Décrire la nature suppose quelque chose qui est comme une souveraineté. On peut protester, dénoncer, acclamer, se moquer en étant mineur, inférieur ou victime ; mais pas exprimer un paysage. Celui-ci est un sentiment de liberté. Dans Paysage sud-africain, Coetzee rappelle que l’acte d’Adam, celui de nommer, est le premier acte de culture dans la tradition judéo-chrétienne. Je reviens à ma suggestion : nommons la nature, avec style bien sûr ; et nous verrons ce qui va se passer.

4. Bien qu’en arrière-plan du livre, Ribassin, est un spectre, qui hante tout le roman. Comment est né ce personnage ?
De telles figures ont existé et existent encore sur le continent africain, à tel ou tel échelon de nos supposés Etats. Une banalité même. Ce personnage s’est imposé assez vite à moi. Dans les environs du village où je séjournais, je passais souvent devant un château du XIXè siècle qui me fascinait par son aspect et son parc. J’ai peu à peu imaginé que s’y était retiré un homme qui avait passé toute sa vie active en Afrique noire. Du point de vue de la création, je suis heureux de ce personnage et de ma propre loyauté à son égard. Qui sait ? Peut-être le reprendrai-je dans la phase de son existence africaine ?

6. La rencontre entre Ribassin et le narrateur est mémorable. Mais il y a témoin silencieux : Les Quatre cavaliers de l’Apocalypse de Dürer ; Quel est son rôle dans l’économie du récit ?
Point d’orgue, oui, cette rencontre ! Ribassin est un homme d’esprit. De très bonnes études, du caractère. Les copies (faites par lui, Ribassin) de deux gravures de Dürer, tout comme probablement les œuvres d’Horace qu’il était en train de lire avant l’arrivée du narrateur décrivent aussi ce qu’il est. Comment vous dire ? J’ai conçu ce personnage comme quelqu’un d’intense et de « plein ». Il prend corps si j’ose dire moitié dans les propos des autres, moitié lors de cette rencontre qui dure quoi ? Quinze ? Vingt minutes ? On imagine, et on devine beaucoup plus à son sujet qu’on n’a d’informations attestées. Dürer gravait et peignait à une époque très rude (fin du XVè siècle, première moitié du XVIè), celle de la Réforme dont il fut un partisan engagé.
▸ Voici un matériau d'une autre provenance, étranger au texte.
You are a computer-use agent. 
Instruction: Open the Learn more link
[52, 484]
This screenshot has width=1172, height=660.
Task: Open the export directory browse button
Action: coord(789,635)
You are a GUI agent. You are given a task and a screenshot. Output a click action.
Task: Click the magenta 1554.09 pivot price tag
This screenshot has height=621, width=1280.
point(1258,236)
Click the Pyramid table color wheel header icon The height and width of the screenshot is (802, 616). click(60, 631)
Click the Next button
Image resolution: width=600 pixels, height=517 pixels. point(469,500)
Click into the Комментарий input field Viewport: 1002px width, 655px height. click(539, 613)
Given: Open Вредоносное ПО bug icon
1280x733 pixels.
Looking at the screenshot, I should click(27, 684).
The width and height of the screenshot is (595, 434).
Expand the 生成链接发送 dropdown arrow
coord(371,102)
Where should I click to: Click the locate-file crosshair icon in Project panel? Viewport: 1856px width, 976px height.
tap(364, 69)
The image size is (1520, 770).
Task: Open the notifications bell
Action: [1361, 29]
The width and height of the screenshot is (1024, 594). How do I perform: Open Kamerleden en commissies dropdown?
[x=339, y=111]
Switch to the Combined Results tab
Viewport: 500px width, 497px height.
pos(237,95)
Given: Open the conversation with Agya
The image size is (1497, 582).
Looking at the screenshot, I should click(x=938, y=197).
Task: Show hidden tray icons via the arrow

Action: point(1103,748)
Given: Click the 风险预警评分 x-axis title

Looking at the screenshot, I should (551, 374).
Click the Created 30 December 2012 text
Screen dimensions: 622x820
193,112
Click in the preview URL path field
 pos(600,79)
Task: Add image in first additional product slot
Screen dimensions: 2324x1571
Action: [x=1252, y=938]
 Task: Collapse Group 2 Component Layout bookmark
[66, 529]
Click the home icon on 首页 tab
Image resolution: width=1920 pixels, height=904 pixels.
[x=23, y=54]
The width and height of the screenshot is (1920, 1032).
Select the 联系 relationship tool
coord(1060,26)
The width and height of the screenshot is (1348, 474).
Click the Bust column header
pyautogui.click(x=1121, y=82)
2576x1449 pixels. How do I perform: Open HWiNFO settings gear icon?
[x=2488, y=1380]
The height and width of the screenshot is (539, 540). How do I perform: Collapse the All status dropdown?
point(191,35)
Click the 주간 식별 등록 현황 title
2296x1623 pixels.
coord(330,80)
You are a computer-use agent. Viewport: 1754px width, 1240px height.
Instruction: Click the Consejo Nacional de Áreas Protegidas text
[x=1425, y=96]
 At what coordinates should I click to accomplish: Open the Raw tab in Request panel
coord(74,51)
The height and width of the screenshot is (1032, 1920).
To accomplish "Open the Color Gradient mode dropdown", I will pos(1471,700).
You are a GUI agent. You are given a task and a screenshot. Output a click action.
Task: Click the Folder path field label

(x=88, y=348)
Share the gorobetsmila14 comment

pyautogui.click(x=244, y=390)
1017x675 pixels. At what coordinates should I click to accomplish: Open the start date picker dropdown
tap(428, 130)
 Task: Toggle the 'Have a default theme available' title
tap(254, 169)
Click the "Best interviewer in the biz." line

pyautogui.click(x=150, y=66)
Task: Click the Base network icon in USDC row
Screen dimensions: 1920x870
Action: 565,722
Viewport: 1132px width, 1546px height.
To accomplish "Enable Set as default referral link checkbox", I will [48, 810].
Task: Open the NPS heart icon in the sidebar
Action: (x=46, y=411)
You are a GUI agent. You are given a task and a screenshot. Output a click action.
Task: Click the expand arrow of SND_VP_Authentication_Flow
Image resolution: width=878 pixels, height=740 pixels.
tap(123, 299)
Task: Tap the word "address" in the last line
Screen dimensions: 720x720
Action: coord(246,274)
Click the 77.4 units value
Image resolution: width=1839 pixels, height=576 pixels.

Pensons à la corruption généralisée qui fit se rebeller le jeune Luther contre la papauté. L’Apocalypse avec l’idée de punition qui me semble y être contenue n’était pas qu’un motif artistique. Cette copie qu’a faite Ribassin des Quatre cavaliers de l’Apocalypse, en substituant à l’épée brandie de la guerre civile une machette j’allais dire… quoi ? Rwandaise ? Libérienne ? Africaine ? Il faut imaginer ce qu’a été Ribassin… J’ajouterai ceci : je pense que les ténèbres, l’inconscience de soi chez l’homme met en rage, affole les hommes eux-mêmes. Thème conradien. Tiens, voilà un écrivain qui s’est déplacé pour voir la condition humaine ailleurs.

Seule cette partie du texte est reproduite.